--- Data for this exercise ---
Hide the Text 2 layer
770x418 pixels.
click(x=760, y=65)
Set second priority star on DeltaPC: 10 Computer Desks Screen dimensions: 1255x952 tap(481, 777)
--
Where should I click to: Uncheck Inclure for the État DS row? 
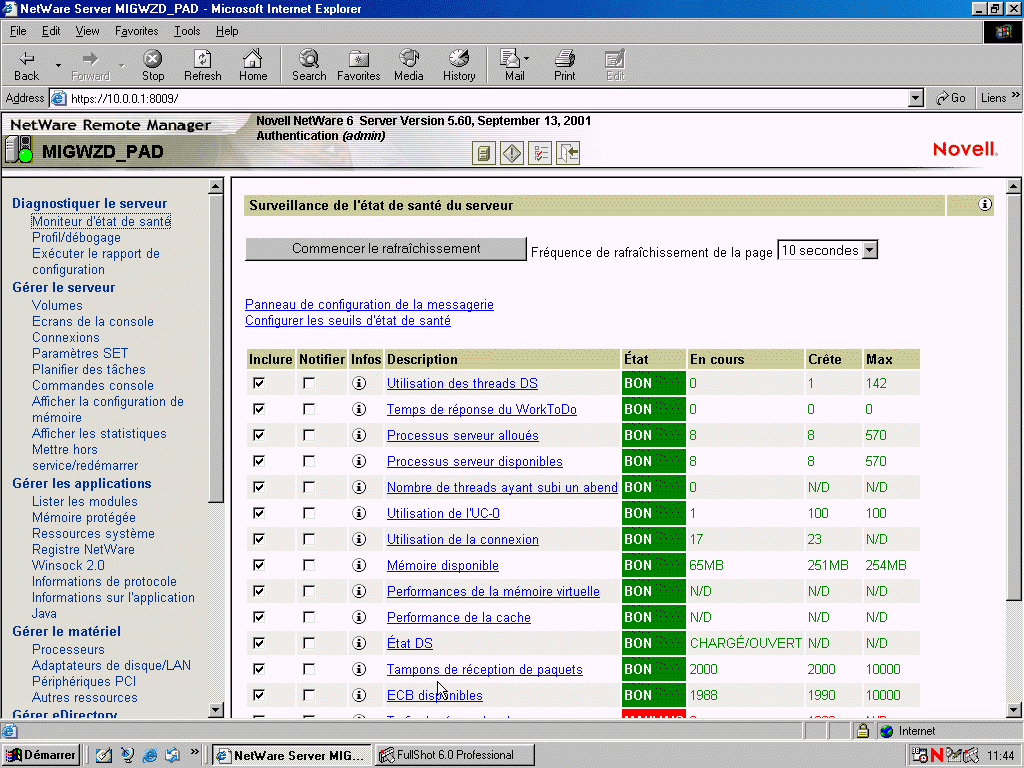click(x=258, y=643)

--- Work required ---
Look above for the line holding "Hide the Text 2 layer". Print it and every line after it, exactly, through the line holding "Set second priority".

--- The completed task ---
Hide the Text 2 layer
770x418 pixels.
click(x=760, y=65)
Set second priority star on DeltaPC: 10 Computer Desks Screen dimensions: 1255x952 tap(481, 777)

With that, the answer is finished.